Two similar ETFs will launch within a one month window

You know when Hollywood launches two similar movies pretty close together (White House Down and Olympus Has Fallen or A Bug’s Life and Antz back in the day)? Well, the ETF industry likes to do that too, putting out funds that target pretty much the same area within a few weeks of each other. The idea is to dilute the first-mover advantage (or to race and become the first mover) and I’d look for that trend to continue in 2016 at least once.

Wearable ETF hits the market (or at least a filing)

Thanks to the ubiquitous nature of Fitbit (FIT – Analyst Report) and a boost in interest in all technology connected devices that are ‘wearable’, a number of companies are jumping into this market. As we saw in recent months with cyber security and cloud computing ETFs, I’d expect to see a wearable (ticker WEAR?) before too long, or at least a filing that will get this fund to market eventually.

Bitcoin fund finally comes out

For quite some time now, there has been a filing in the pipeline for a bitcoin ETF (COIN) from the Winklevoss twins of all people. The first filing was in 2013, an index was launched earlier in 2014, and I think 2016 will finally mark see this idea pass regulatory hurdles as well as the launch of this product which should help to make bitcoins more easily tradable and liquid for the masses, much like what GLD did for gold (read Believe It or Not: Winklevoss Bitcoin ETF on the Horizon ).

Price war continues

As the ETF space starts to round out, many ETF issuers have launched ‘me-too’ products which target substantially similar segments of the market. The way they differentiate has largely been on the price front and this has forced issuers to slash costs in order to remain competitive. This war has been great for consumers who look to save more money, and I expect to see more fee cuts and price competitive products in 2016 as well.

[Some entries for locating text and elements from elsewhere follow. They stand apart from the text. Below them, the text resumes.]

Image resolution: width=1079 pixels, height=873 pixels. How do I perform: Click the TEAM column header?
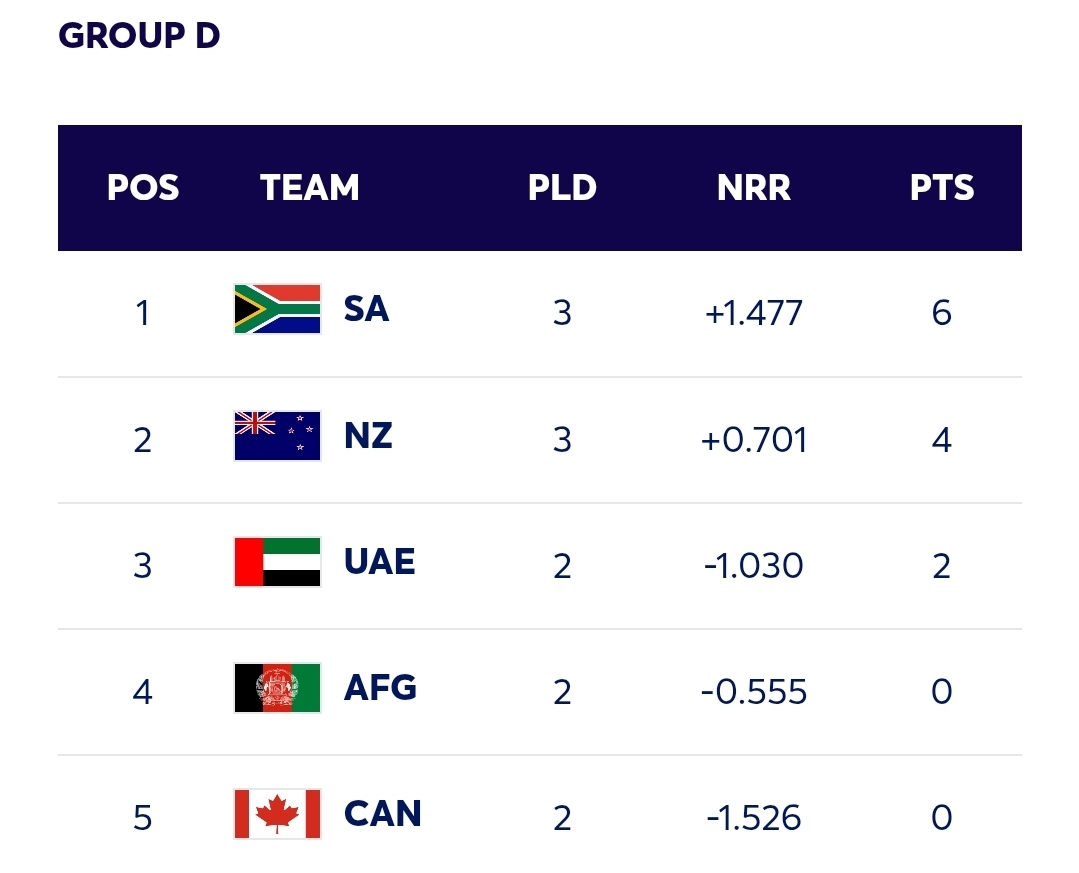tap(310, 188)
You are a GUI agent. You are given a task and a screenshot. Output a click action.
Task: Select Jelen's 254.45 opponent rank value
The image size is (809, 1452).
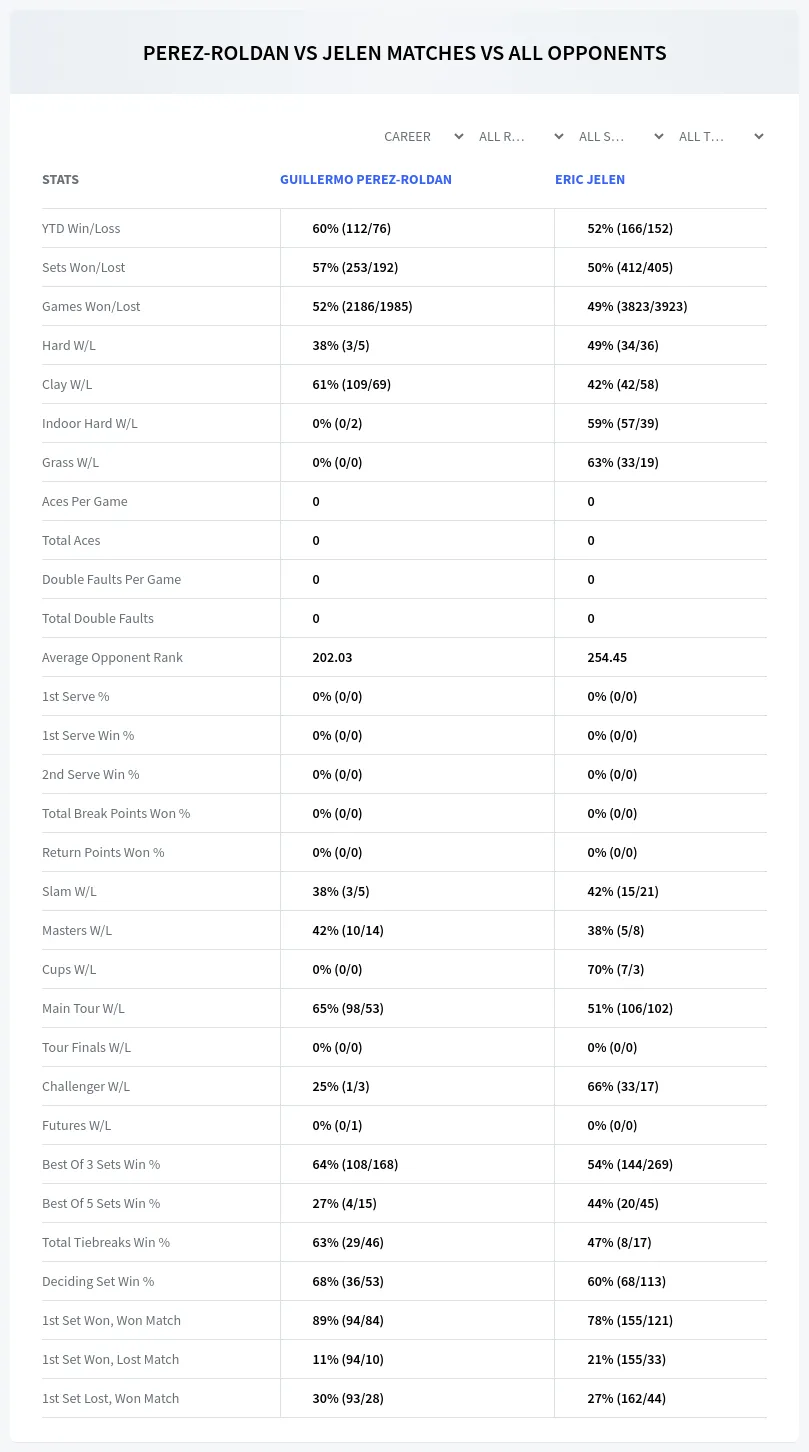click(607, 657)
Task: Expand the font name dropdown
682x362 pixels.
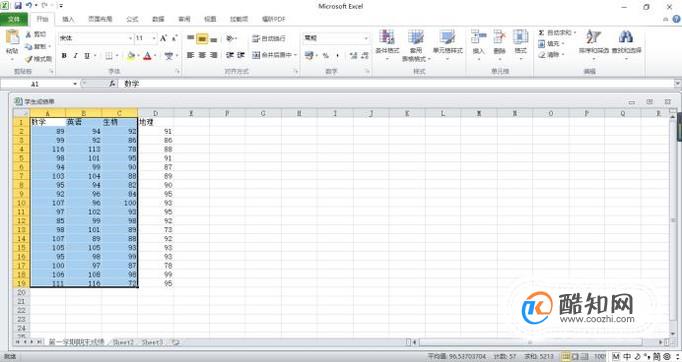Action: (130, 38)
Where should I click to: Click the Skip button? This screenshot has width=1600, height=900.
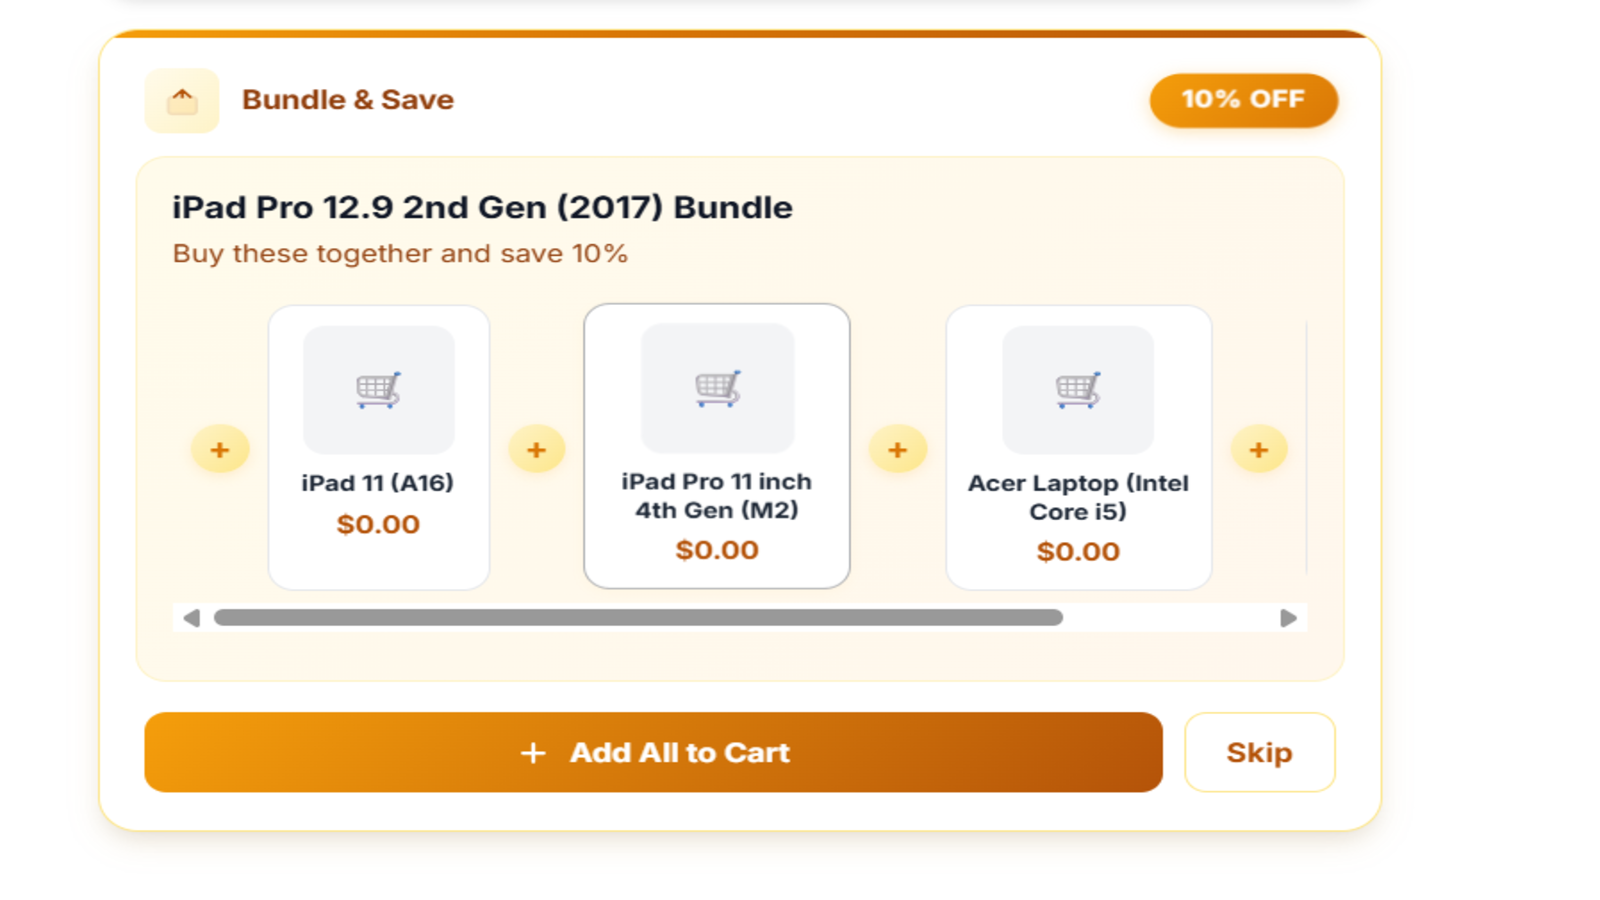1259,752
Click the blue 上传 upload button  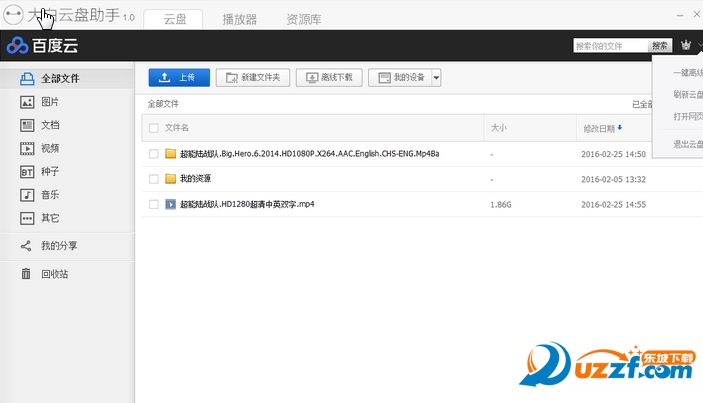[x=179, y=78]
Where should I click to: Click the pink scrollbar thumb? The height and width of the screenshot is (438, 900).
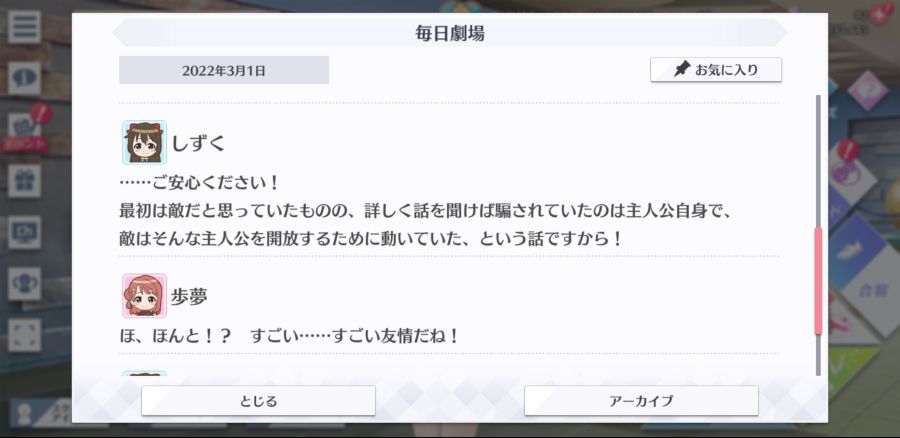coord(818,280)
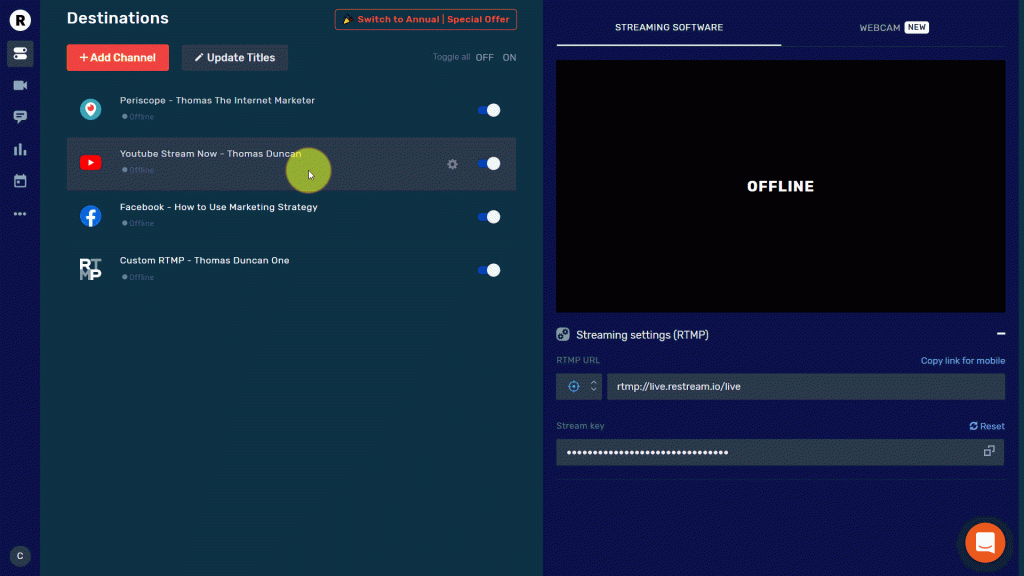Open the camera/video section in sidebar
Screen dimensions: 1024x576
pyautogui.click(x=20, y=86)
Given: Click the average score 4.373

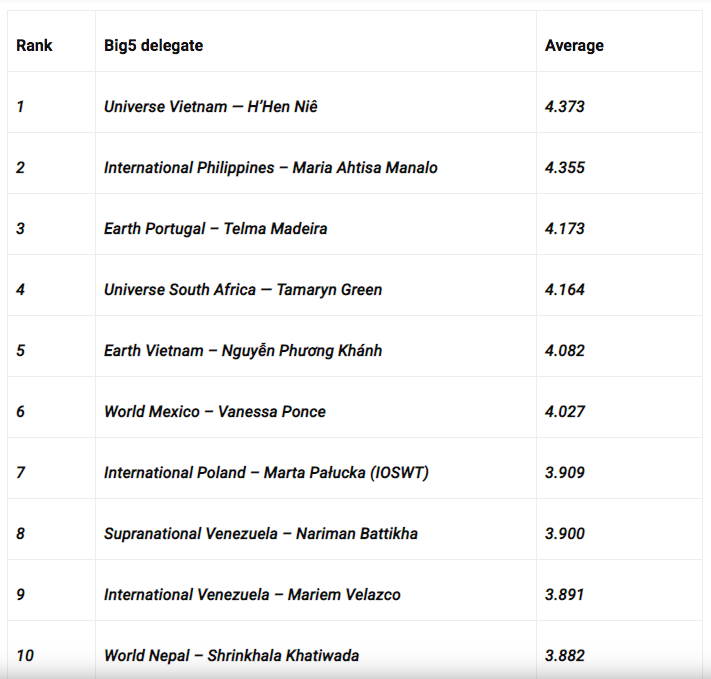Looking at the screenshot, I should click(565, 106).
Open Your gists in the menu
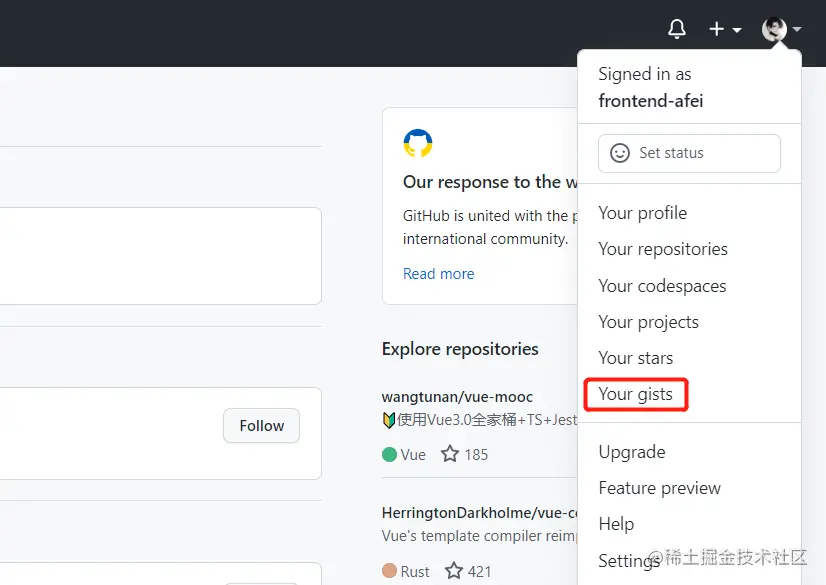 pos(635,394)
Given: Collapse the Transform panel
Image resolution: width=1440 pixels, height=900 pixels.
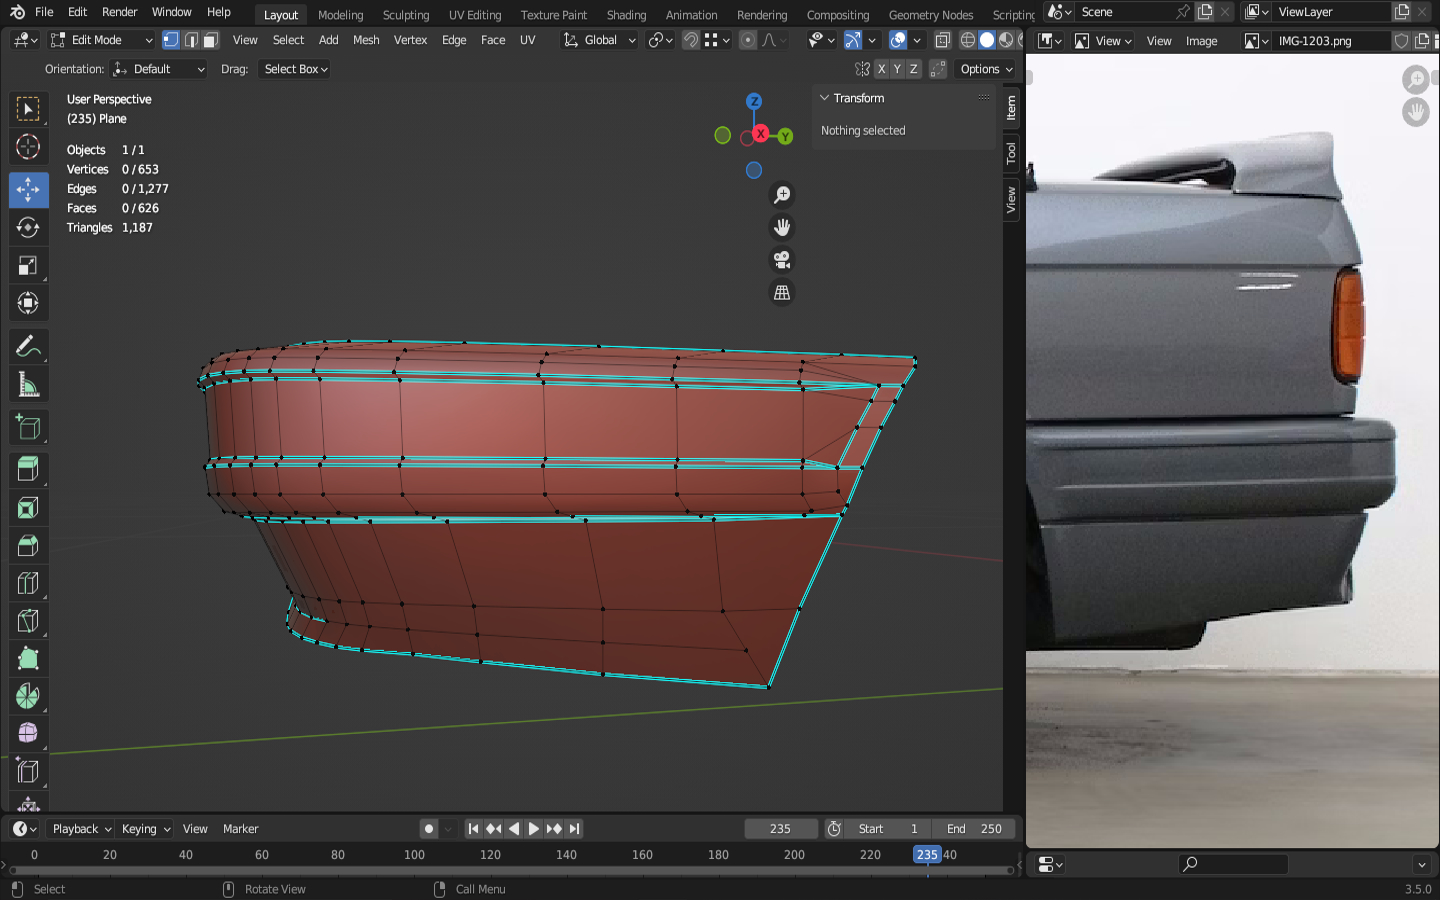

You’ll see more calls of an ETF Bubble… These will be wrong

Every couple of months, ETF pundits will write articles or go on TV saying that the end is near for the ETF world and that the category cannot support more products. These predictions have been wrong before and they will be wrong again in 2016. While there are a lot more ETFs than there were a few years ago, there is still plenty of more sector specific and active ETF opportunities out there, meaning that investors shouldn’t be worried about a bubble again in the New Year either (see Best and Worst ETFs of 2015).

Happy New Year and best of luck to fund investors in 2016!